Thoreau Today



Thoreau Today

Henry David Thoreau in the Literature and Culture of the 21st Century

Questions and Findings by Chris Dodge








May/June 2007

  • Maureen Dowd's "The Year Without Toilet Paper" in the New York Times, March 22, 2007, describes a Manhattan couple who are conducting "a yearlong lifestyle experiment they call No Impact. Its rules are evolving, as Mr. Beavan will tell you, but to date include eating only food (organically) grown within a 250-mile radius of Manhattan; (mostly) no shopping for anything except said food; producing no trash (except compost, see above); using no paper; and, most intriguingly, using no carbon-fueled transportation." Why? "Mr Beaven... needed a new book project and the No Impact year was the only one of four possibilities his agent thought would sell."

    Thoreau is referred to twice, first when Dowd writes, "Welcome to Walden Pond, Fifth Avenue style." Second when she says, "Thoreau left home for the woods to make his point (and secure his own book deal); Mr. Beavan and Ms. Conlin and others like them aren’t budging from their bricks-and-mortar, haut-bourgeois nests."

● Problem requirements: List every rule of the No Impact experiment that the Thoreau Today page quotes. The data after this page are separate material and have no connection to it.

● Given information:
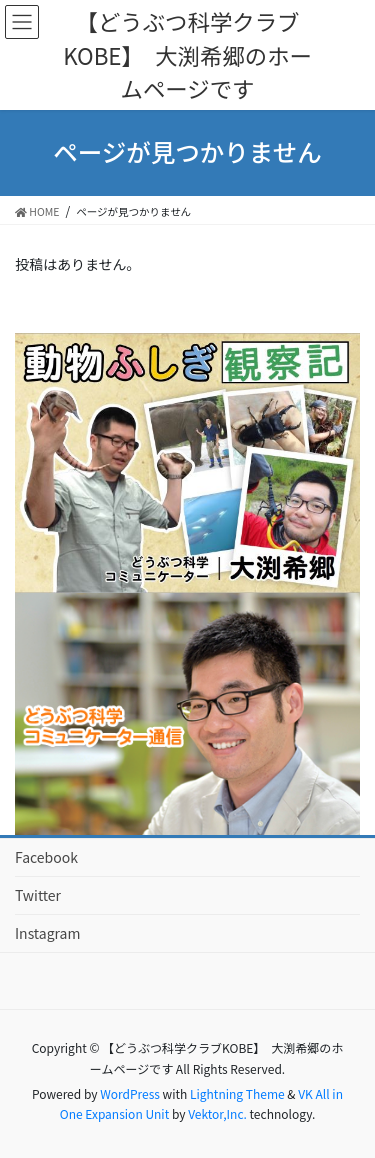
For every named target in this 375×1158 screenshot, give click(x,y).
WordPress (130, 1093)
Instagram (47, 933)
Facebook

● The answer:
- Eating only food (organically) grown within a 250-mile radius of Manhattan
- (Mostly) no shopping for anything except that food
- Producing no trash, except compost
- Using no paper
- Using no carbon-fueled transportation